EXERCISE: Set out the part of the entries that opens with the line containing "has height=1080, width=1920." and closes with the line containing "What do you see at coordinates (612, 685)" as a numbered list, skipping any blank lines. Leave the pictures out of your answer.

ENTRIES:

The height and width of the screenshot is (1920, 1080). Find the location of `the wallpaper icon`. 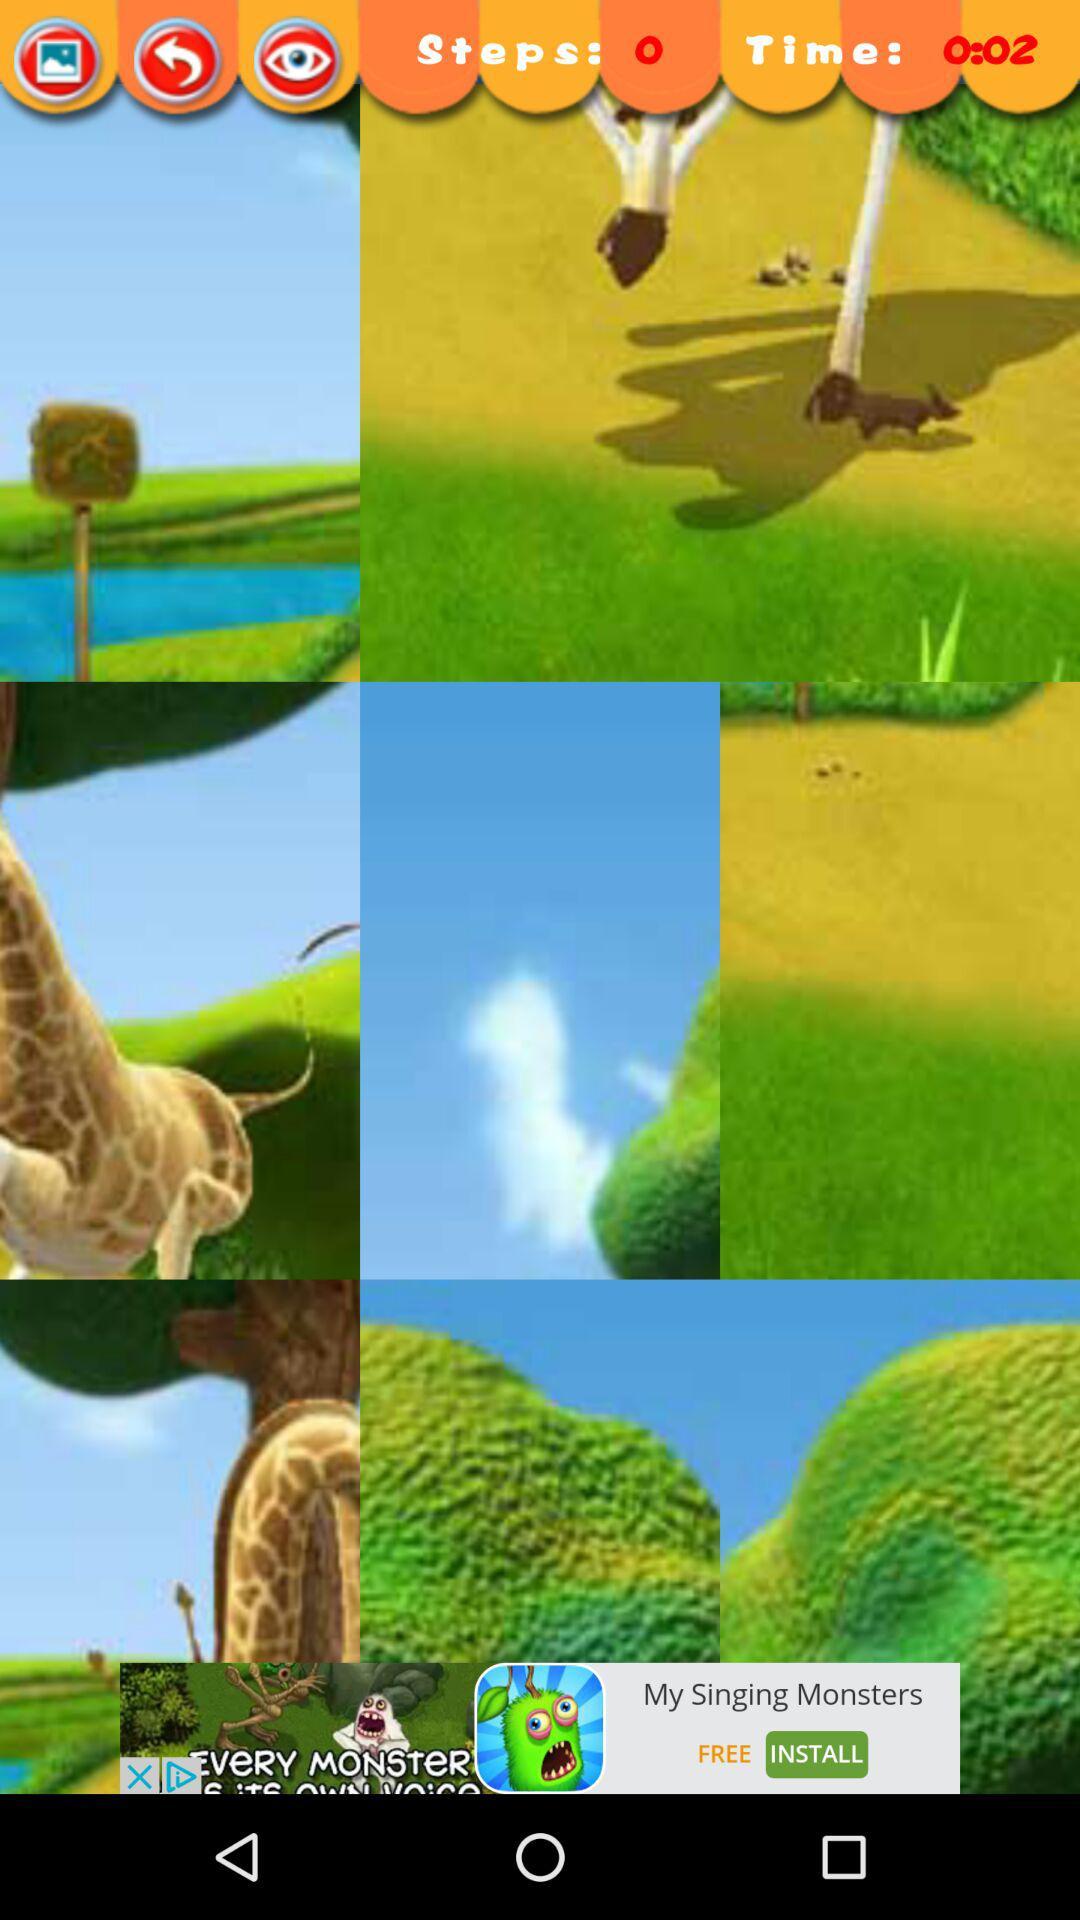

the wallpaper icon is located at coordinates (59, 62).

==

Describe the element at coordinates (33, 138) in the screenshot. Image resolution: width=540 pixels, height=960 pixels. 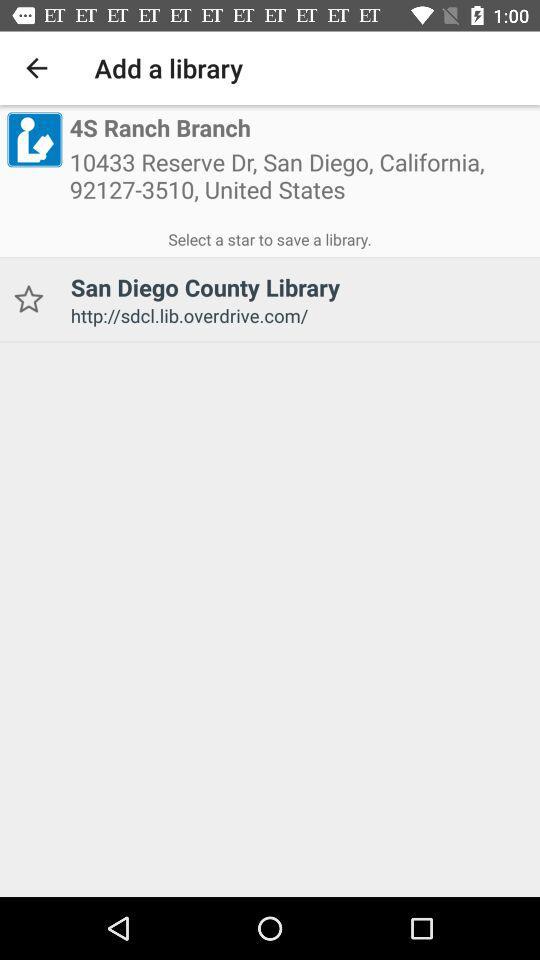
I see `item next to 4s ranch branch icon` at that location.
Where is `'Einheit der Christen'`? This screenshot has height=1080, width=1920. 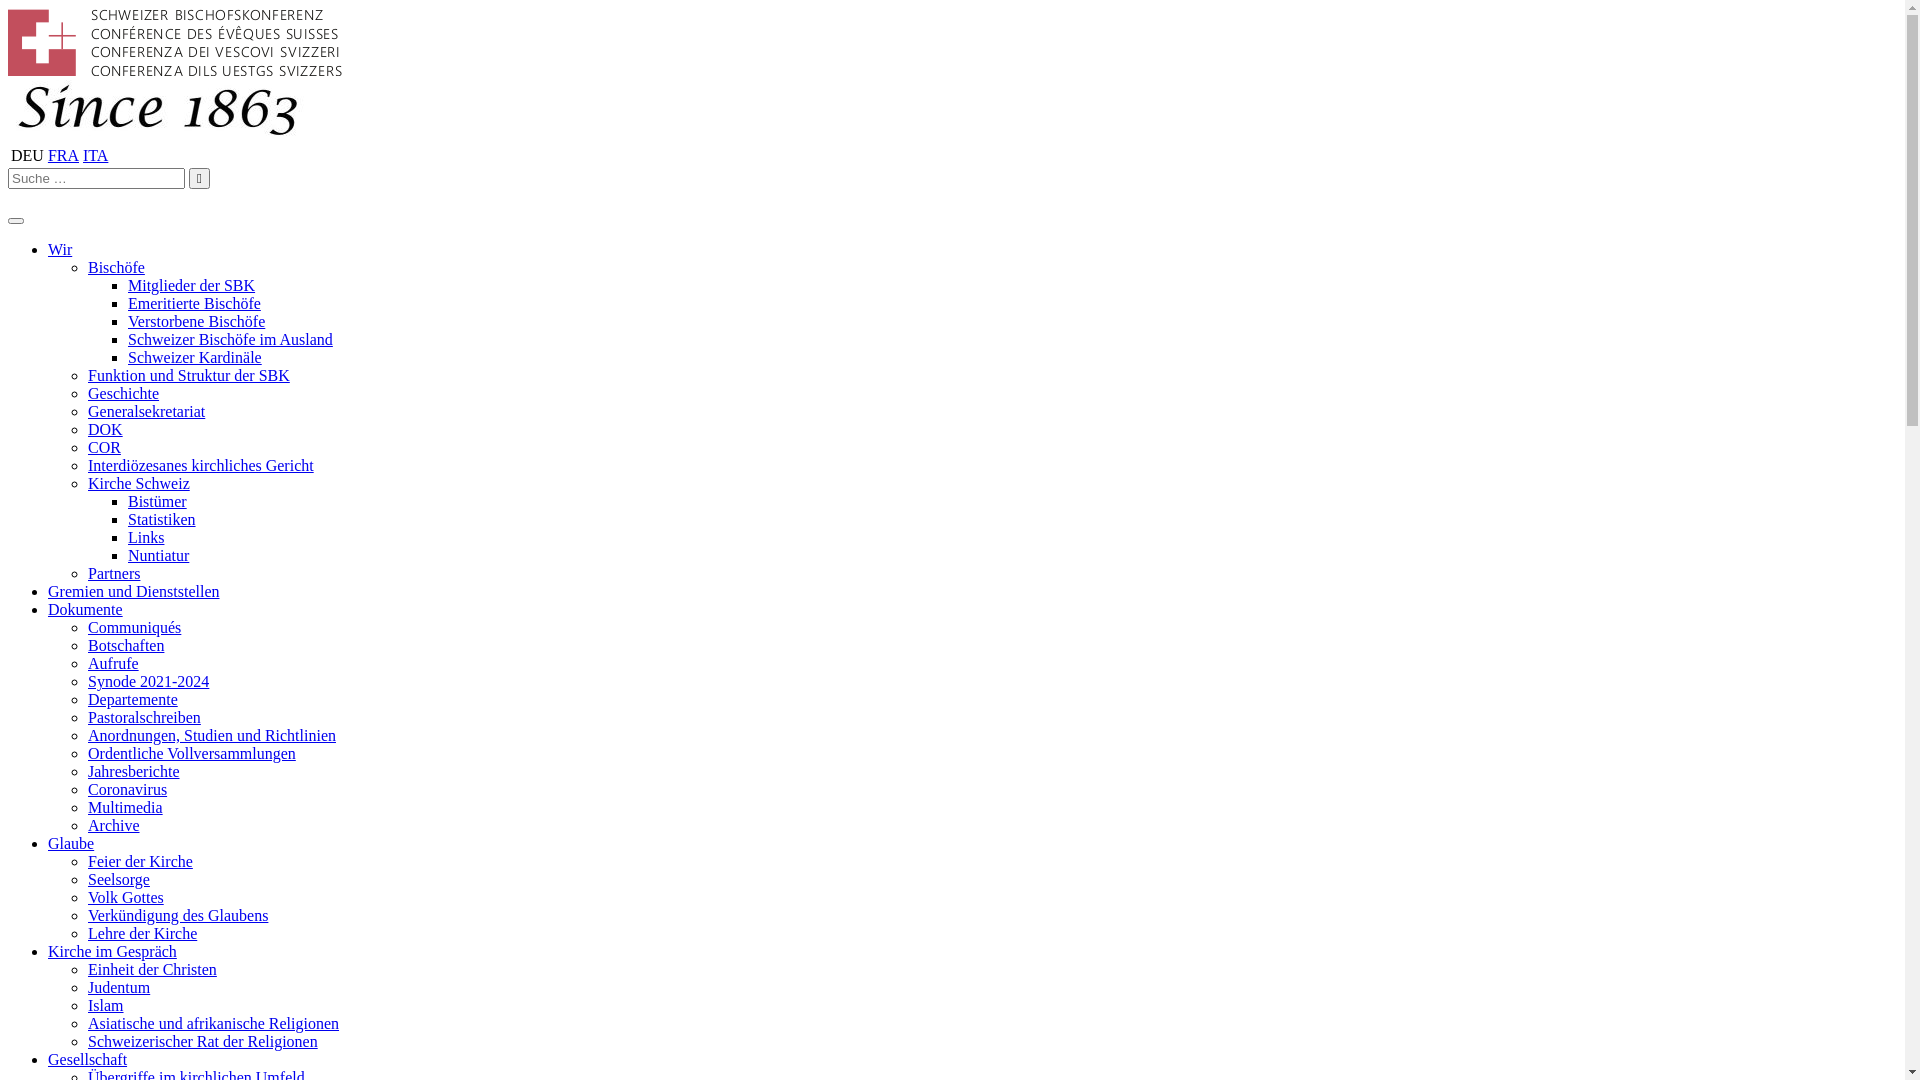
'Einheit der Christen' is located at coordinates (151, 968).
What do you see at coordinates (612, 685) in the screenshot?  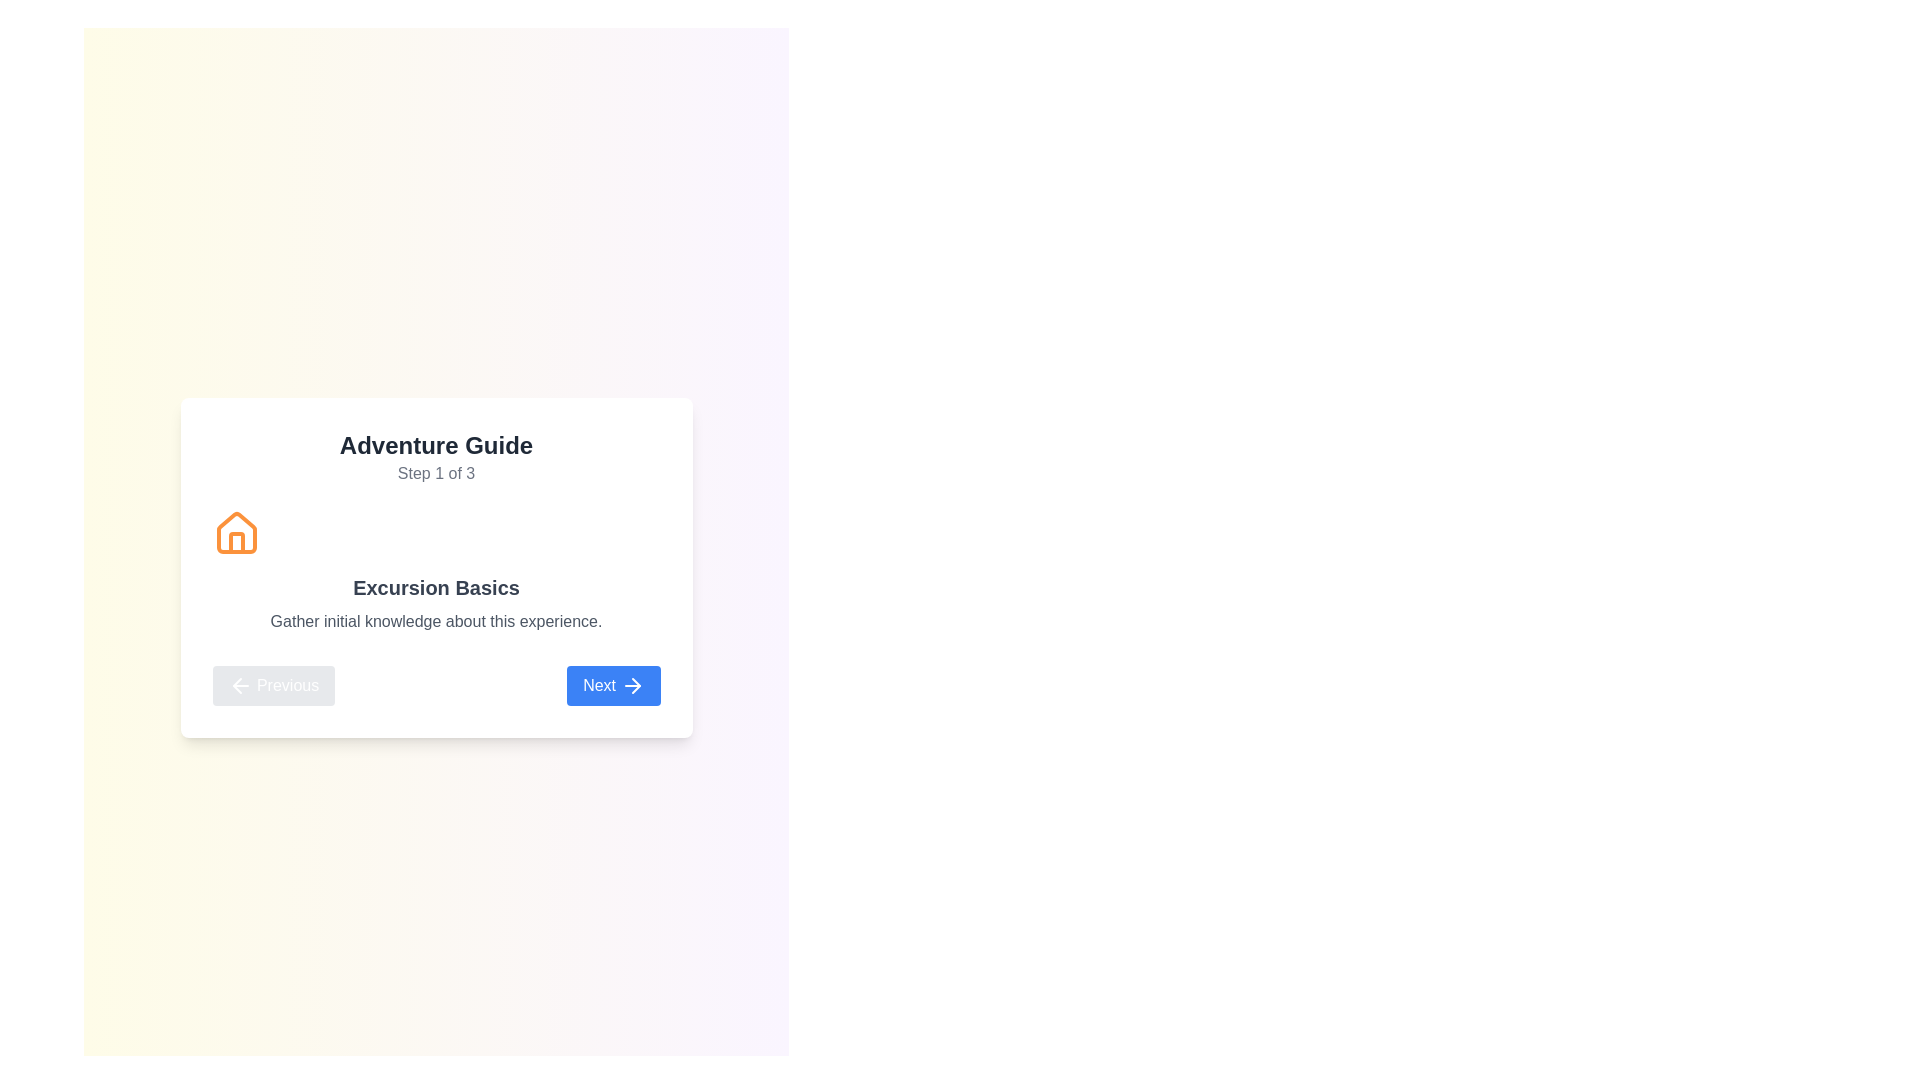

---

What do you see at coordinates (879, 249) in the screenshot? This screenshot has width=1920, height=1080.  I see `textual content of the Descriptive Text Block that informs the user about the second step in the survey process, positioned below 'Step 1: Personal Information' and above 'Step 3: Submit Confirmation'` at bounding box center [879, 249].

TASK RESULT:
1. Where is `'Einheit der Christen'`? This screenshot has height=1080, width=1920. 
2. 'Einheit der Christen' is located at coordinates (151, 968).
3. What do you see at coordinates (612, 685) in the screenshot?  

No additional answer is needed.